The officials had submitted their resignations before Trump's inauguration on January 20 as is required of officials holding posts appointed by the president.

The State Department Building is pictured in Washington, US, January 26, 2017.
TRT World and Agencies

The State Department Building is pictured in Washington, US, January 26, 2017.

At least four senior US State Department officials are leaving their posts by Friday after the Trump administration accepted their resignations from presidentially appointed positions, a senior department official said.

Resignations and turnovers among senior leadership during a presidential transition is common.

Political appointees chosen by the president and confirmed by the Senate were obliged, as usual, after Trump's Nov. 8 election victory, to submit letters of resignation to give the new president the opportunity to name his own people to the jobs.

Turnover is the rule, rather than the exception, among the top officials in the US government when the White House changes hands from one party to another, in this case from Democrat Barack Obama to Republican Donald Trump.

TRT World's Simon Marks has more details.

At least one media report suggested that the departures amounted to a mass resignation, but several US officials said this was not the case.

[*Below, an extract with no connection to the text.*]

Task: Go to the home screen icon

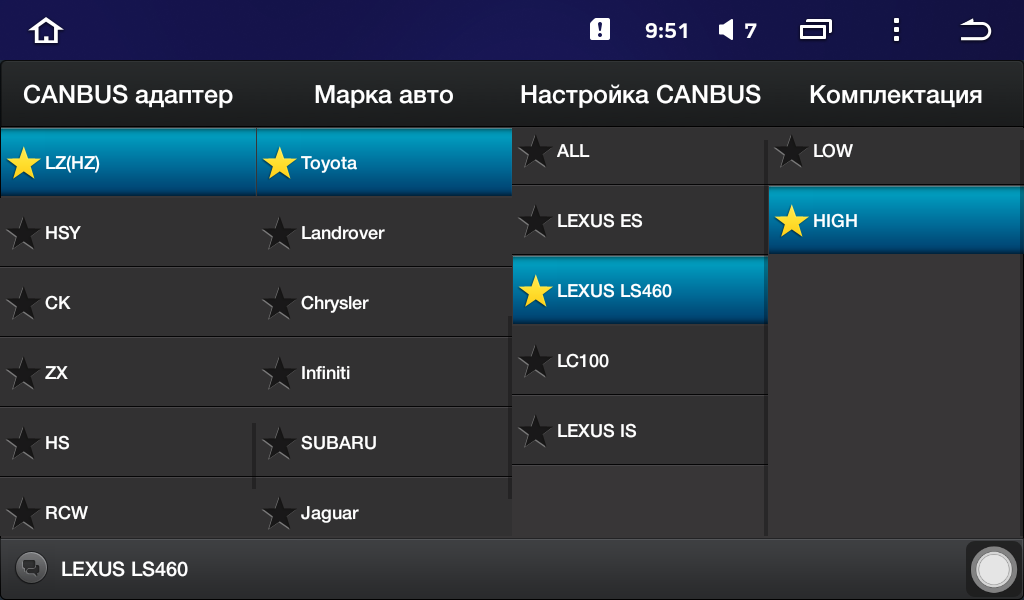Action: tap(46, 31)
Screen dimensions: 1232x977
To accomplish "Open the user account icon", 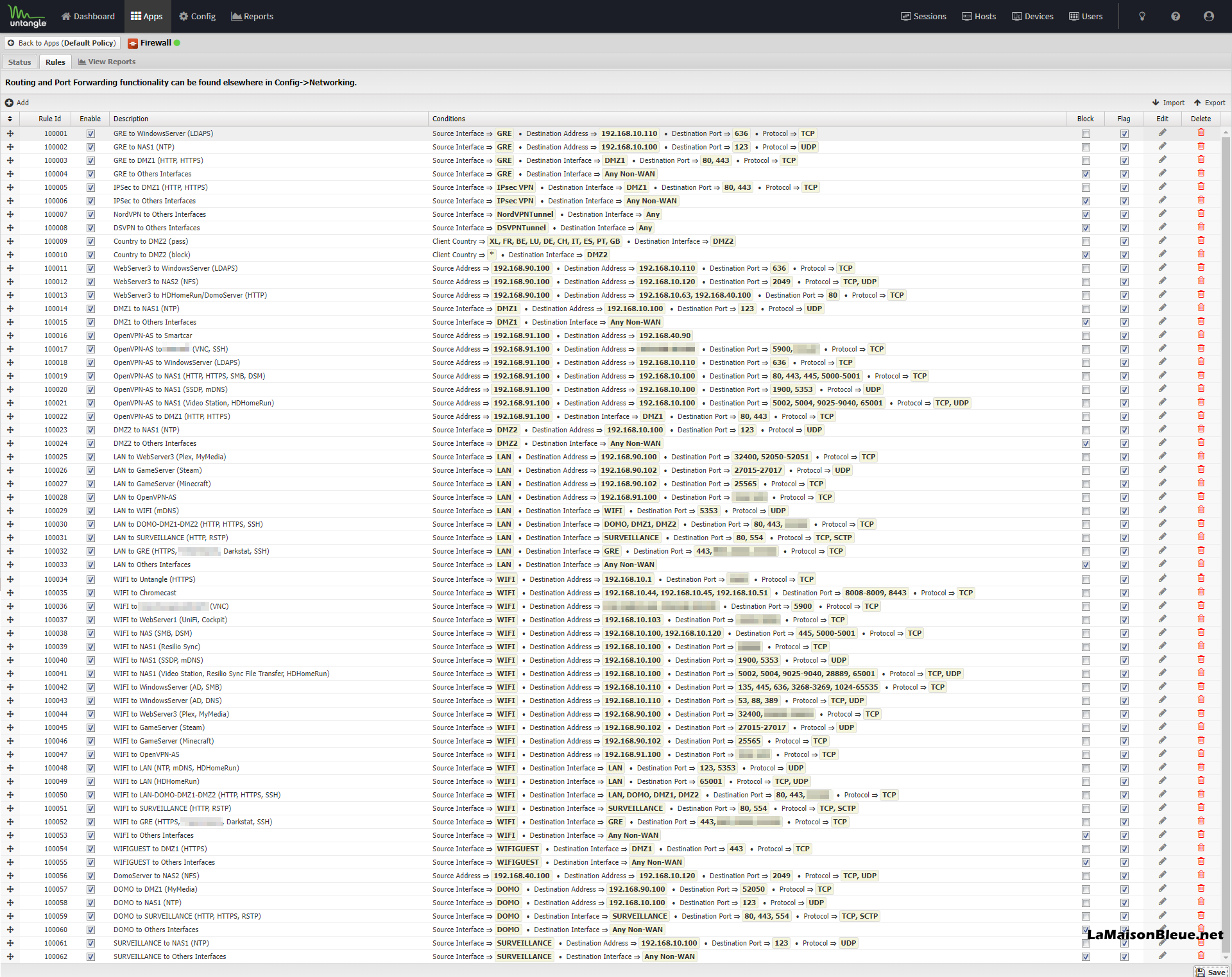I will tap(1208, 17).
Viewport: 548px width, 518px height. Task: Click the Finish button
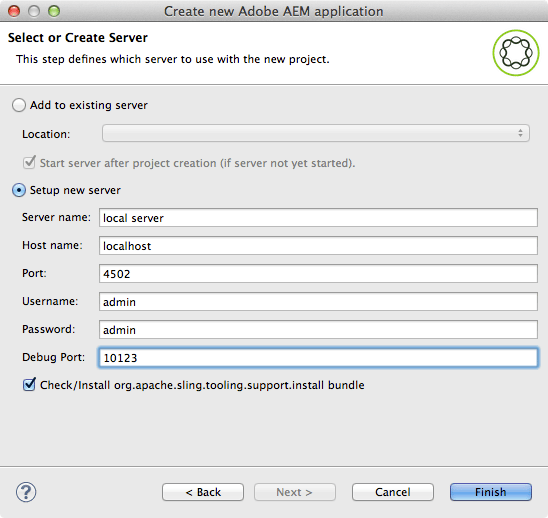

"Of the officers whose resignations were accepted, some will continue in the Foreign Service in other positions and others will retire by choice or because they have exceeded the time limits of their grade in service," acting State Department spokesman Mark Toner said in a statement.

US President Donald Trump's nominee for Secretary of State, former Exxon Mobil Corp chairman Rex Tillerson, was approved by the Senate foreign relations committee. Tillerson, who has yet to be confirmed by the full Senate, will be under some pressure to fill these senior positions.